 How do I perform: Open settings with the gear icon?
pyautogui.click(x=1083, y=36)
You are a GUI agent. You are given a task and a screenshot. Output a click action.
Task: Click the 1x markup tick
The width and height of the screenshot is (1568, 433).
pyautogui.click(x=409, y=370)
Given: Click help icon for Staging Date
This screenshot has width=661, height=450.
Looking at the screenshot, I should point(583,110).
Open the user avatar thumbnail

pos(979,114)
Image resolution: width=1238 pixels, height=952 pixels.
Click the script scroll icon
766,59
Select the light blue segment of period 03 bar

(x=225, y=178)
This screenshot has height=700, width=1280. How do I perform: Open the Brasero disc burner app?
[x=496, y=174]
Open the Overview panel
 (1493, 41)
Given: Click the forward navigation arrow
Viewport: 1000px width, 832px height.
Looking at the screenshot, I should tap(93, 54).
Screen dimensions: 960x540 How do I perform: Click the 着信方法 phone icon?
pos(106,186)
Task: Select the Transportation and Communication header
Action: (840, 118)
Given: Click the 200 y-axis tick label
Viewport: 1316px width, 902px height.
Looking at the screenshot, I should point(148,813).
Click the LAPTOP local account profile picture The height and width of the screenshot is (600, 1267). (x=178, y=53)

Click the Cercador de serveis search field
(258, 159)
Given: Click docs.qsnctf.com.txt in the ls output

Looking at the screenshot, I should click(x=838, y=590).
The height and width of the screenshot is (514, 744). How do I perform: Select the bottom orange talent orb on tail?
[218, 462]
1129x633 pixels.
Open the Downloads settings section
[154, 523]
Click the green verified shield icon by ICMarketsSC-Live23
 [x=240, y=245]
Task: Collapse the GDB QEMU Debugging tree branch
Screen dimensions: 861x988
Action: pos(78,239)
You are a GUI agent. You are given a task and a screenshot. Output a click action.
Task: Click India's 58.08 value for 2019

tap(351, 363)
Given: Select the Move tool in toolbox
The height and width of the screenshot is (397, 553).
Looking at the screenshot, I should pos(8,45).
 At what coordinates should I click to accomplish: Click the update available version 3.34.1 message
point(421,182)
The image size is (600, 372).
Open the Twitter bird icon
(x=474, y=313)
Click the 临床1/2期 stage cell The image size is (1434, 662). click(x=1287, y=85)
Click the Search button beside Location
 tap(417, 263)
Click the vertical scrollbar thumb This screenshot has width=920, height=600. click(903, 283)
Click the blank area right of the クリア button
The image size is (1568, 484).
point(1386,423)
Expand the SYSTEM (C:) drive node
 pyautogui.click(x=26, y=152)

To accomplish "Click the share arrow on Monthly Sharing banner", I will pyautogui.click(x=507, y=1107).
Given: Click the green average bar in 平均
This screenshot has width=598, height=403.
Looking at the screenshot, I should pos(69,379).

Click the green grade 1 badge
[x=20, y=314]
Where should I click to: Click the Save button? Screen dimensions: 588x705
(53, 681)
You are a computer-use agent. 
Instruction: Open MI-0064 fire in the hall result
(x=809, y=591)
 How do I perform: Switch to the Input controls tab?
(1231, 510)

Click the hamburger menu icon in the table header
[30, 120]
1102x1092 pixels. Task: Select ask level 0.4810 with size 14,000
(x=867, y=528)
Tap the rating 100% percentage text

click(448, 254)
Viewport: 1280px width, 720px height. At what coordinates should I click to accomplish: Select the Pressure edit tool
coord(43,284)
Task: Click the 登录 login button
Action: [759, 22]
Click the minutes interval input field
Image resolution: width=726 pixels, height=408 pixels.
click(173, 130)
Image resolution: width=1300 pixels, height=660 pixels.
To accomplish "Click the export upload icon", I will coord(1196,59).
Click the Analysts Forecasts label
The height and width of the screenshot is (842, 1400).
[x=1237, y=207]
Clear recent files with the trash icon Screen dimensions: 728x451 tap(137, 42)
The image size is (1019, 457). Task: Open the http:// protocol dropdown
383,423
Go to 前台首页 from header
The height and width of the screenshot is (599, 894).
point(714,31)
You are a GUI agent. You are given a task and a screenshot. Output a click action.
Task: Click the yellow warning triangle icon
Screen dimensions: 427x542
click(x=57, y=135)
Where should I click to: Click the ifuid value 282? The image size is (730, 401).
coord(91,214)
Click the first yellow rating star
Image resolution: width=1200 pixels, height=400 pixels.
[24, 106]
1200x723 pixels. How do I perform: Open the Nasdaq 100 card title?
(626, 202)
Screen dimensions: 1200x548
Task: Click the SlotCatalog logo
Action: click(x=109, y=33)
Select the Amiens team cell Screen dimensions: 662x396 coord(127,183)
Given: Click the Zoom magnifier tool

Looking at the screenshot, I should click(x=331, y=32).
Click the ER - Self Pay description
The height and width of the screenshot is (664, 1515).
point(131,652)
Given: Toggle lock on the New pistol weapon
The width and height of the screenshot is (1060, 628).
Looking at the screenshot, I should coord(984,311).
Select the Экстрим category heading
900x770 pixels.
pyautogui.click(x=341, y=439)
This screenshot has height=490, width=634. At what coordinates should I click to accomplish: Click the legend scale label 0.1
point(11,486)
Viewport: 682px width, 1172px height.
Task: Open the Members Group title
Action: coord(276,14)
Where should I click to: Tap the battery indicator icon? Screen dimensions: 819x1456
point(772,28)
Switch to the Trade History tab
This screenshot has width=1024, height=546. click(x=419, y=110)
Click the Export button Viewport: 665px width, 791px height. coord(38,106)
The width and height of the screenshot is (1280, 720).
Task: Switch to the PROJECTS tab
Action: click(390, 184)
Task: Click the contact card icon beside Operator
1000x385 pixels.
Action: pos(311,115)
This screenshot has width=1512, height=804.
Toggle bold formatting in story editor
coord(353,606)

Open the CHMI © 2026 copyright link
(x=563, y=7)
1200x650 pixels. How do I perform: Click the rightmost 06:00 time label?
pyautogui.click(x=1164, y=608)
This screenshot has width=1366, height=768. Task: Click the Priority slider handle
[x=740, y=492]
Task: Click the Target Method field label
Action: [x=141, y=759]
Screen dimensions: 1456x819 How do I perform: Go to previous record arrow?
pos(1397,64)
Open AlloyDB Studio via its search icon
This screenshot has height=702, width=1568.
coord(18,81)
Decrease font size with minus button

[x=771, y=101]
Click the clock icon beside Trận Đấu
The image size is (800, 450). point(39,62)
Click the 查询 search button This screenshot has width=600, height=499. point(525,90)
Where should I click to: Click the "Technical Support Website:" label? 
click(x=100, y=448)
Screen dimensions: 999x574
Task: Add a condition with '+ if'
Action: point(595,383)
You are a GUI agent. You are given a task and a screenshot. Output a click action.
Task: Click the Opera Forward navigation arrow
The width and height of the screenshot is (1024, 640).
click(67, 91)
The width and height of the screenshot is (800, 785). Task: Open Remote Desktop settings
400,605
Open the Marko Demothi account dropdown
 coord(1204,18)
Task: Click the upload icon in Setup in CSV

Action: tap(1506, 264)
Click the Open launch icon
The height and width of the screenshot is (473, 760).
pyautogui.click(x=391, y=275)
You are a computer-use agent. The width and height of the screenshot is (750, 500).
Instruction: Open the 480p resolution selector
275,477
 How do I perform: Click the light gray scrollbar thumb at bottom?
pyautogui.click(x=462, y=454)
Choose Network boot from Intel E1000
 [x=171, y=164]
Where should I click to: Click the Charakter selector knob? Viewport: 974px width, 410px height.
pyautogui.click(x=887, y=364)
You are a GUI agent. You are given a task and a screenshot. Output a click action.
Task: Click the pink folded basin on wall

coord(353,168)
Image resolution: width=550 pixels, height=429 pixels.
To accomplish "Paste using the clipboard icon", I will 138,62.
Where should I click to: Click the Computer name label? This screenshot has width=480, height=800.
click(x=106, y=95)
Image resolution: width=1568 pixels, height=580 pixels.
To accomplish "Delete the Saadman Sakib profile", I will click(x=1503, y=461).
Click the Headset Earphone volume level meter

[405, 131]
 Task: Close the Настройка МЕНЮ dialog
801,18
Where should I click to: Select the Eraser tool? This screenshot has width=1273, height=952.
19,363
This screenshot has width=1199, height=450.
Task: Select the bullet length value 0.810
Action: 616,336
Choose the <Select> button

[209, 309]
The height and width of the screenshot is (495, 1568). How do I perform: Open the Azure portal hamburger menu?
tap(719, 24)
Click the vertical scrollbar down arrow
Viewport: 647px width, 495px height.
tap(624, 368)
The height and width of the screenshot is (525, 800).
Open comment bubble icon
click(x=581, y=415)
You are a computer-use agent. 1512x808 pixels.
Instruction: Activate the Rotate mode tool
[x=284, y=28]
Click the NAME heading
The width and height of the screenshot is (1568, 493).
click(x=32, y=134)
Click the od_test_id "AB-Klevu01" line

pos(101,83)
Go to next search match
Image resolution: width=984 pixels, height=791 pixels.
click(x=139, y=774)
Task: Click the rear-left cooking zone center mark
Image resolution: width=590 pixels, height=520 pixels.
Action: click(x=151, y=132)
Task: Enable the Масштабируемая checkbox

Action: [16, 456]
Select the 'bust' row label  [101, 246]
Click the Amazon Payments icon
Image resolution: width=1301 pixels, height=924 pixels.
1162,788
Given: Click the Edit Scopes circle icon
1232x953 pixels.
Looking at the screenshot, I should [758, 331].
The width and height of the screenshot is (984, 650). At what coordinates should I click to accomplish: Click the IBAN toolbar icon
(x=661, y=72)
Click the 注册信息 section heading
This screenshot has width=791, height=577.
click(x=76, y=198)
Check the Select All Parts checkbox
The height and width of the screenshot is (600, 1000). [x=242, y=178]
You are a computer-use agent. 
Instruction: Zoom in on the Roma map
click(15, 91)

━━━

=== Your assignment ===
The first line of the entries, the line with "Image resolution: width=1238", and every line between them should be retyped exactly, and nothing else.

=== Result of the exercise ===
 How do I perform: Open settings with the gear icon?
pyautogui.click(x=1083, y=36)
You are a GUI agent. You are given a task and a screenshot. Output a click action.
Task: Click the 1x markup tick
The width and height of the screenshot is (1568, 433).
pyautogui.click(x=409, y=370)
Given: Click help icon for Staging Date
This screenshot has width=661, height=450.
Looking at the screenshot, I should point(583,110).
Open the user avatar thumbnail

pos(979,114)
Image resolution: width=1238 pixels, height=952 pixels.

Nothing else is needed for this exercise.